Early Myocardial Revascularization during Acute Myocardial Infarction

Floyd D. Loop M.D.1; Chalit Cheanvechai M.D.1; William C. Sheldon M.D., F.C.C.P.1; Paul C. Taylor M.D.1; and Donald B. Effler M.D.1

1 Cleveland Clinic Foundation, Department of Thoracic and Cardiovascular Surgery, Department of Cardiovascular Disease and the Cardiac Laboratory, Cleveland

Coronary artery surgery was undertaken in 37 patients with acute myocardial infarction. Two-thirds of the group experienced infarction after catheterization but during hospitalization. Coronary arteriography showed severe anterior descending obstruction in 87 percent and multiple vessel disease in 83 percent. Cardiogenic shock developed in six patients preoperatively, four of whom had severe obstruction in the left main coronary artery. Thirty-four of 37 patients were operated on within six hours of the onset of symptoms. Fifteen patients received single bypass grafts, and multiple autografts were constructed in the remaining patients. Five patients (14 percent) died postoperatively, four of whom were in shock before the operation. One operative and one late death occurred in 31 patients with stable vital signs preoperatively. Of the surviving patients followed an average of 19 months after surgery, 25 had no angina pectoris and are considered functional class I(NYHA). Postoperative arteriography performed an average of nine months after surgery revealed a 90 percent patency rate for 29 grafts in 17 patients.

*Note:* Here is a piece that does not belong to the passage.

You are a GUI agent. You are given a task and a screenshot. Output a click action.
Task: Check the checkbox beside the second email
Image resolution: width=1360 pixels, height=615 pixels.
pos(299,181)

The conclusions reached from this experience are: (1) Early revascularization greatly influences the outcome of operations performed during an evolving infarction. (2) Postoperative arteriograms indicated that surgical treatment accomplished a reversal of the peri-infarction ischemia and thus prevented extension of myocardial necrosis. (3) When pathologic arterial anatomy was technically favorable, poor ventricular contraction was not a contraindication to emergency revascularization. (4) Infarcion during hospitalization was a prerequisite for the timing factor involved in these specific cases.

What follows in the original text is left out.